TASK DETAILS:
In the entries below, count the lines holding "agent". Reply with the number only.

━━━━━ INPUT DATA

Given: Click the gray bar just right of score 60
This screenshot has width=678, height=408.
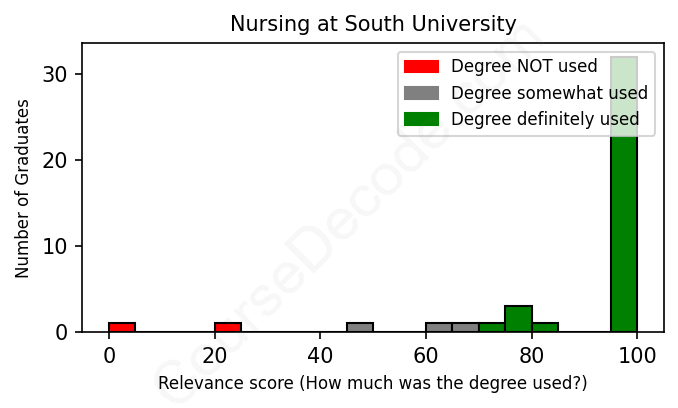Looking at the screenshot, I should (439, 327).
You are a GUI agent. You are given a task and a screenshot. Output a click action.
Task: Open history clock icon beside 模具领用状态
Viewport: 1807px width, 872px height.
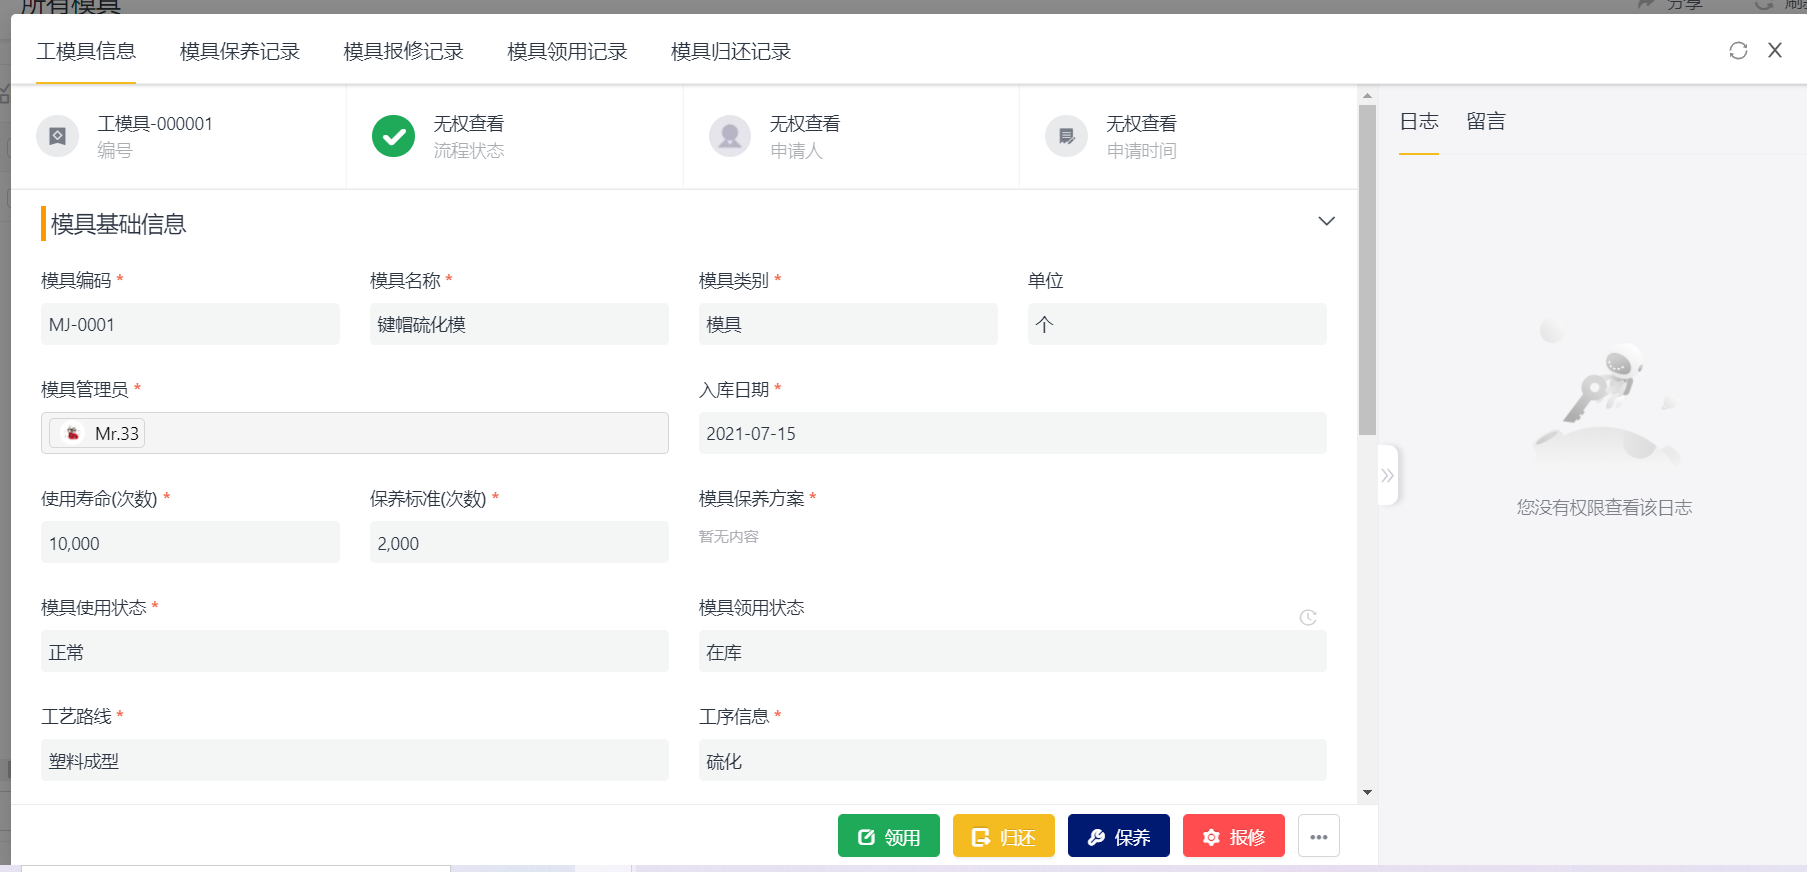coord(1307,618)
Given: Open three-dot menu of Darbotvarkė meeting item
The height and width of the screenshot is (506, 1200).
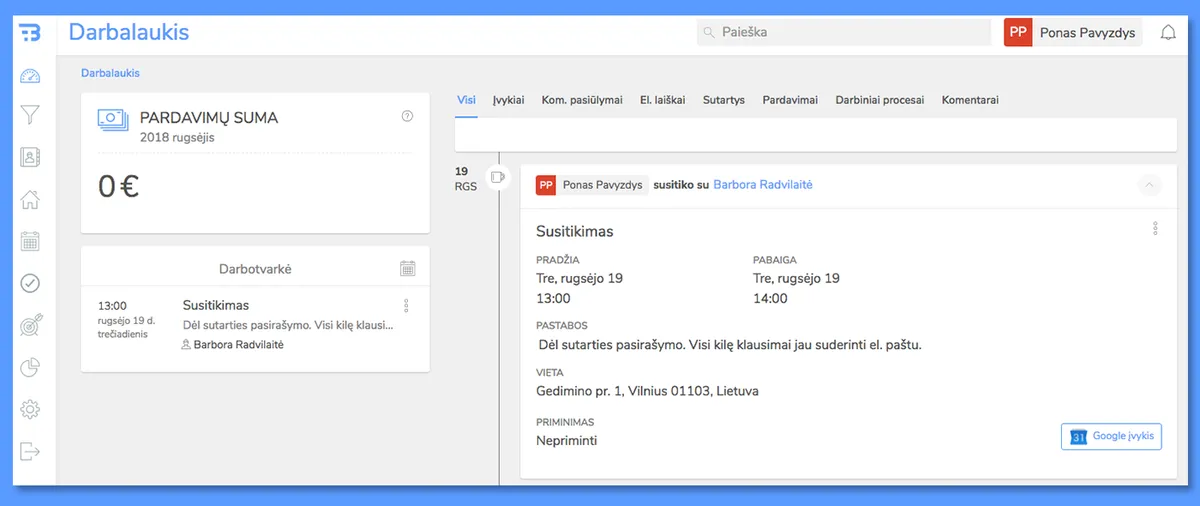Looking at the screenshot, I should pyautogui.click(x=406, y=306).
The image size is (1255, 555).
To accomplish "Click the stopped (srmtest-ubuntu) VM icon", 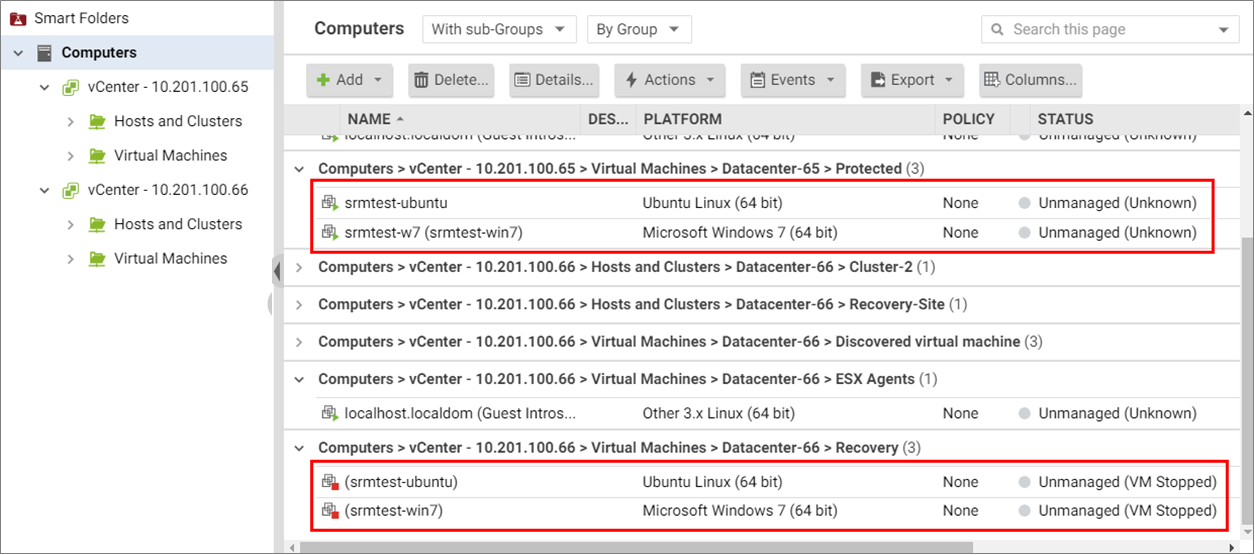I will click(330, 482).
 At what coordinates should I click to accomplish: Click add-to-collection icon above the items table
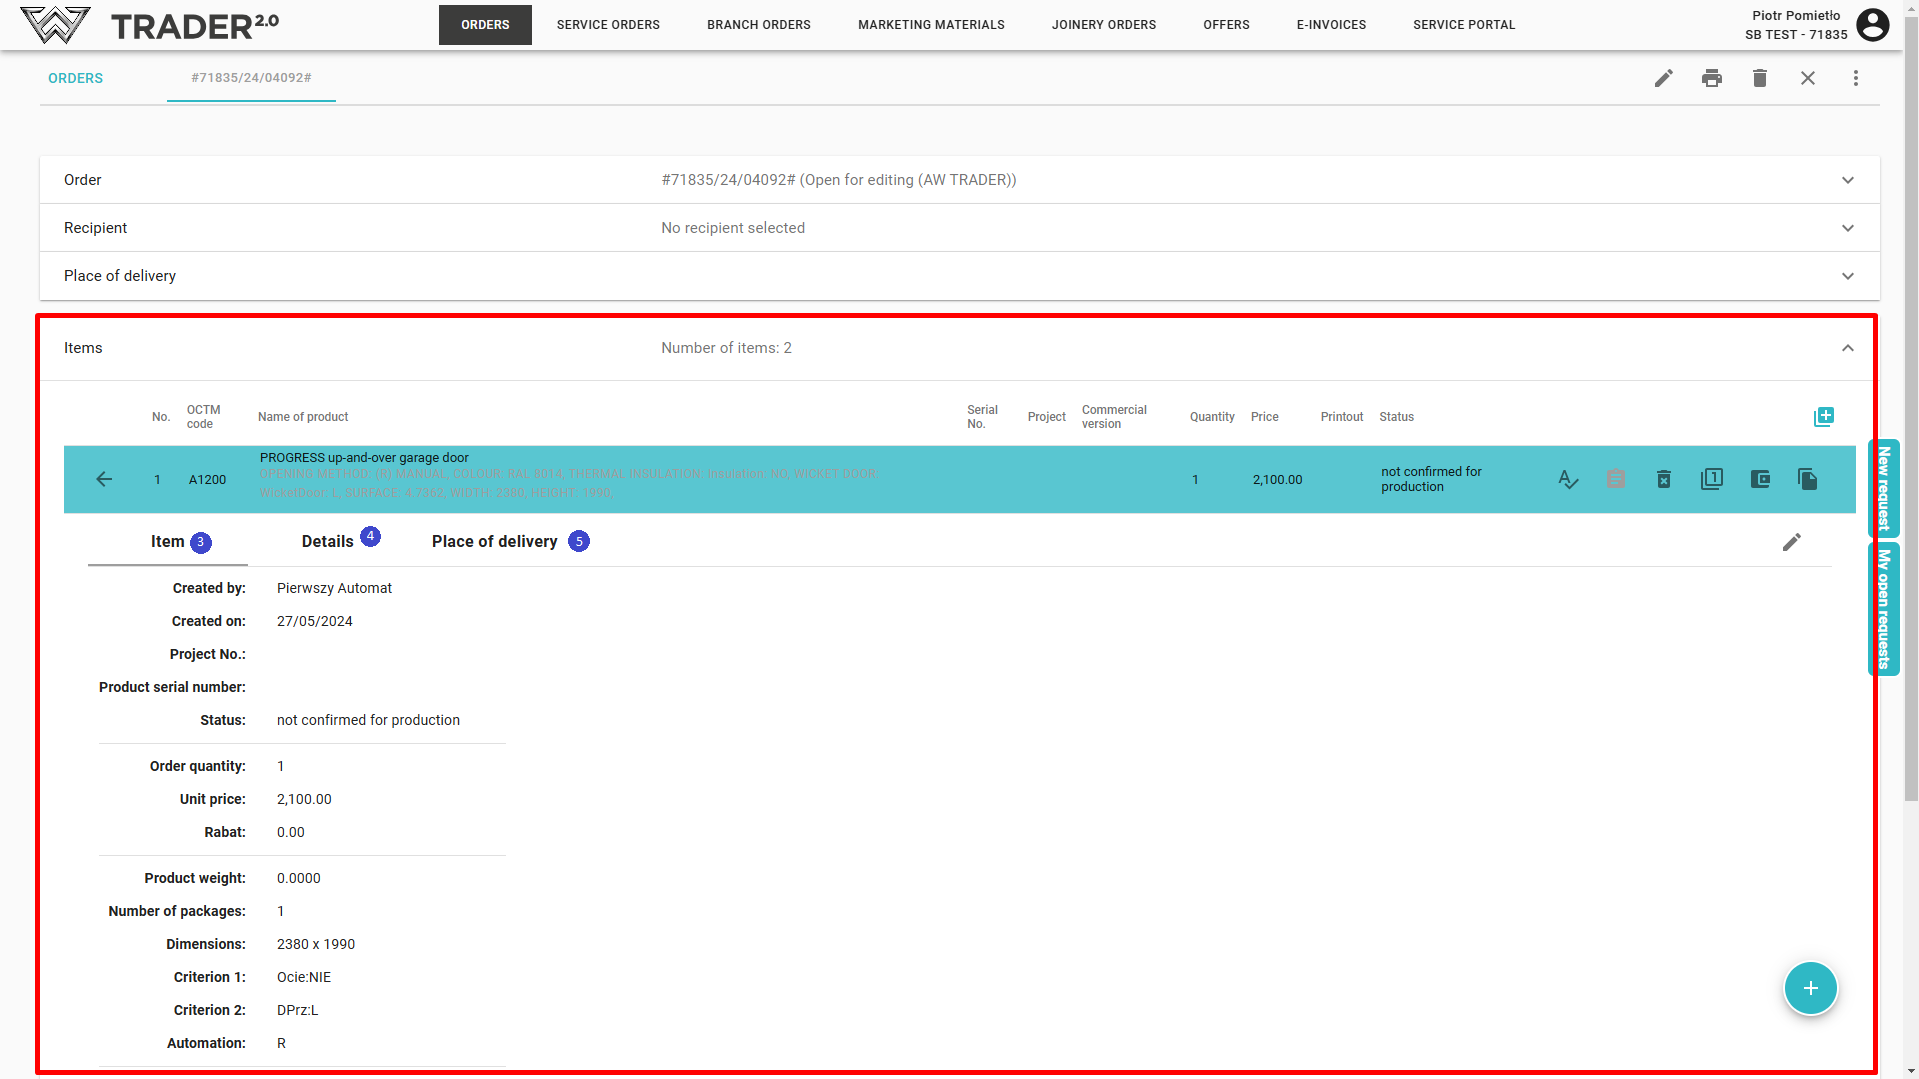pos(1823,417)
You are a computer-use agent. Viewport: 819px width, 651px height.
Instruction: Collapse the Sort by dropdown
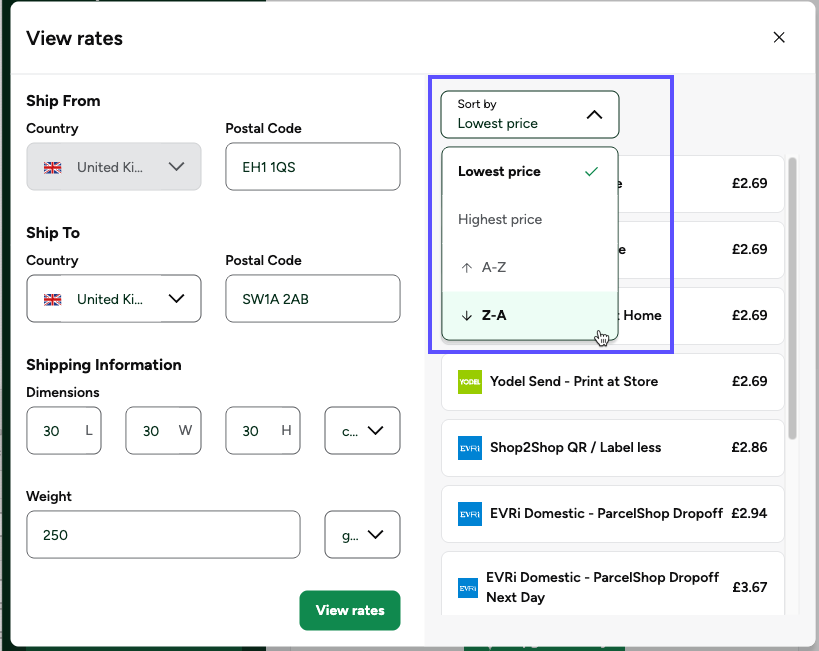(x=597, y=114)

━━━━━━━━━━

WRITTEN RESPONSE:
2